### Exercise
Extract every line between the one with "You are a computer-use agent. Viewport: 618px" and the end of the entries, both included, word for word and free of pictures.

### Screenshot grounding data
----

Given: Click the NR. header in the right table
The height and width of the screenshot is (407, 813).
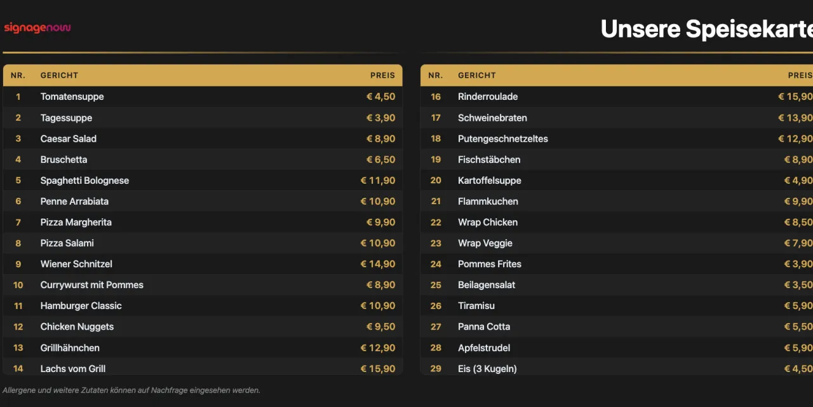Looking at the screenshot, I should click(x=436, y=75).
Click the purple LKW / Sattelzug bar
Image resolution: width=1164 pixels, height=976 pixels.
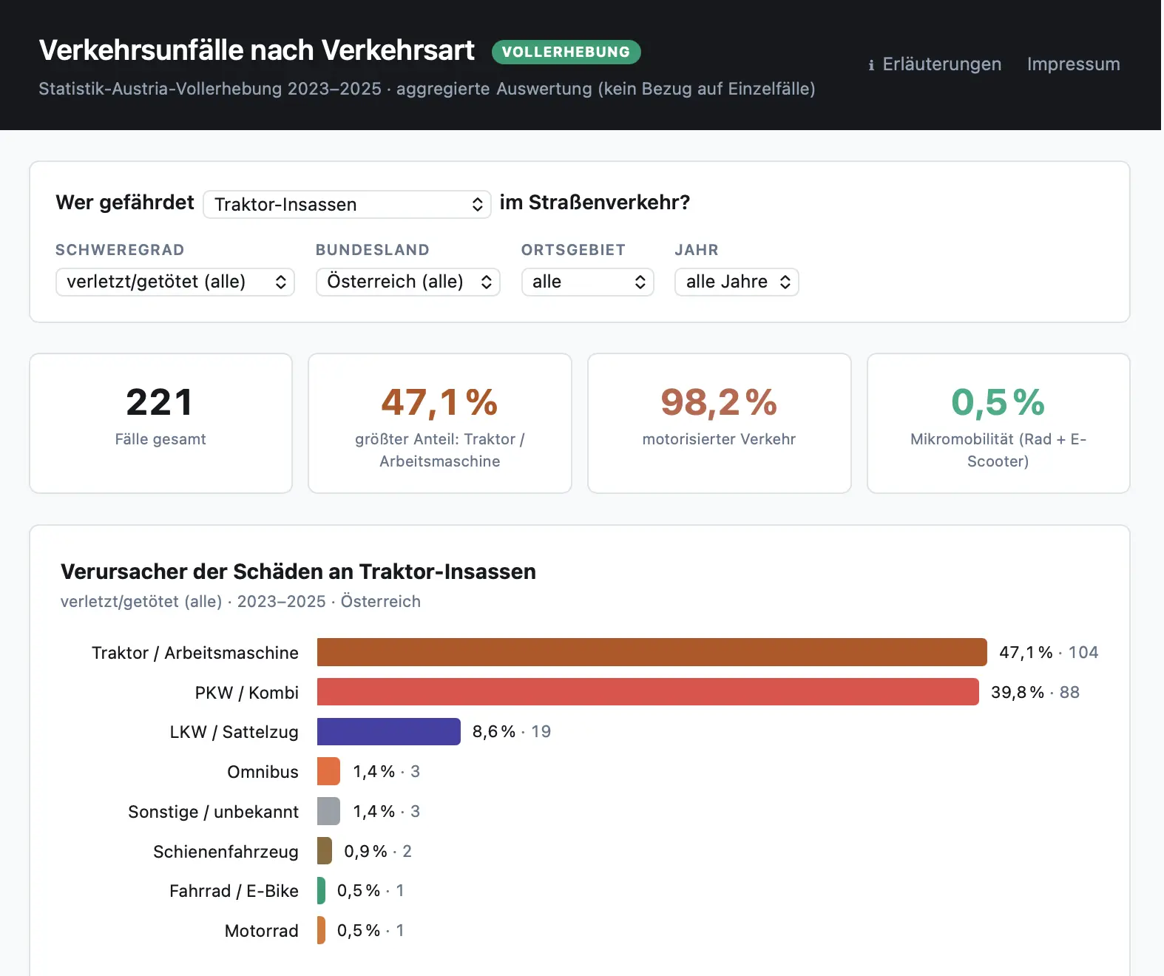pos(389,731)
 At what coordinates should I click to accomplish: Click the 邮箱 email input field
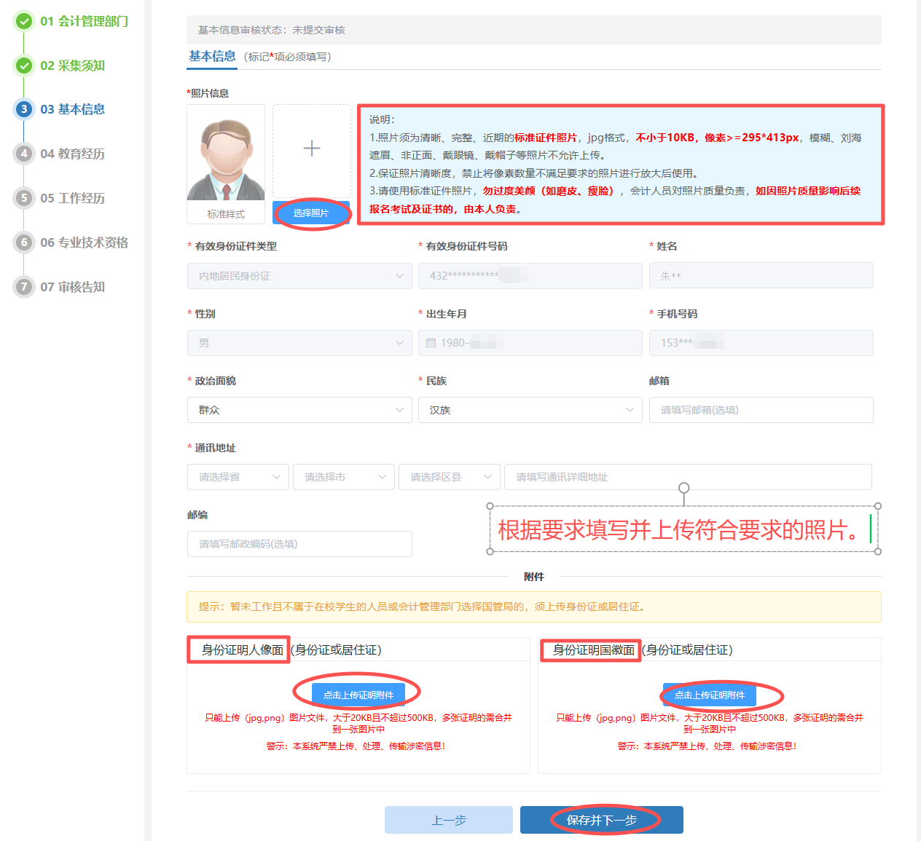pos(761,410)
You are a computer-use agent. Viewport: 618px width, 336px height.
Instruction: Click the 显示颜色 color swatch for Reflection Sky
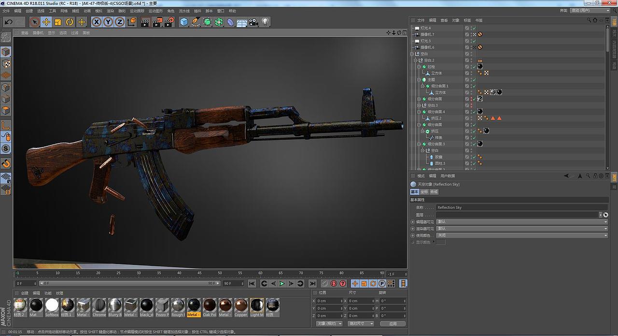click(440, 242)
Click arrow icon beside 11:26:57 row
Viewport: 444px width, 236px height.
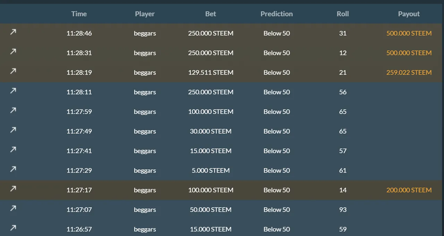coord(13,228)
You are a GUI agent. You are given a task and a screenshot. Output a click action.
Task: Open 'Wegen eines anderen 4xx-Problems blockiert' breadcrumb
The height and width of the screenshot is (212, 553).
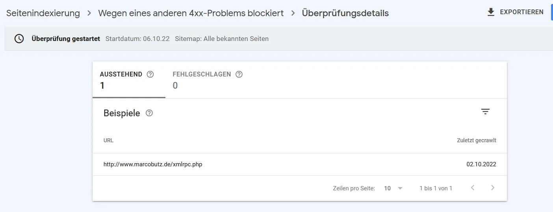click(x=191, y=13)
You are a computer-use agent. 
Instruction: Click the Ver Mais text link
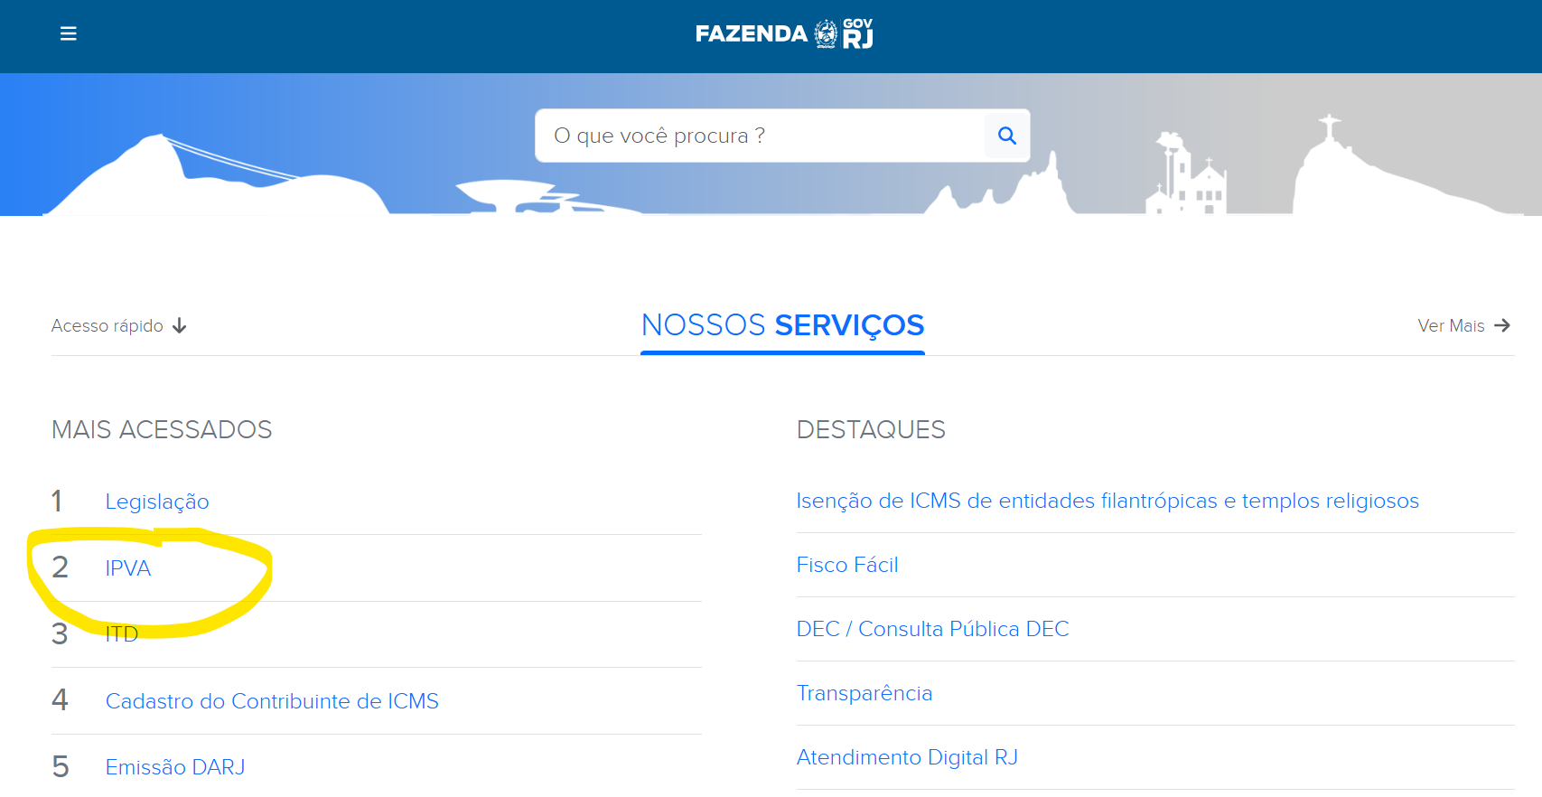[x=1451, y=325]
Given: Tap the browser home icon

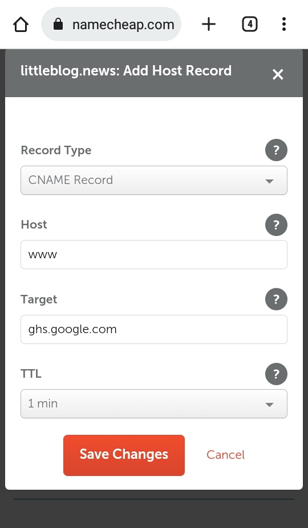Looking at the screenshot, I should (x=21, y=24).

----

### Final answer
You are a computer-use agent. Viewport: 618px width, 336px height.
Instruction: Click the 显示颜色 color swatch for Reflection Sky
click(440, 242)
Click arrow icon beside 11:26:57 row
Viewport: 444px width, 236px height.
coord(13,228)
You are a GUI agent. You are given a task and a screenshot. Output a click action.
Task: Open 'Wegen eines anderen 4xx-Problems blockiert' breadcrumb
The height and width of the screenshot is (212, 553).
click(x=191, y=13)
You are a computer-use agent. 
Instruction: Click the Ver Mais text link
[x=1451, y=325]
Given: Tap the browser home icon

Looking at the screenshot, I should (x=21, y=24).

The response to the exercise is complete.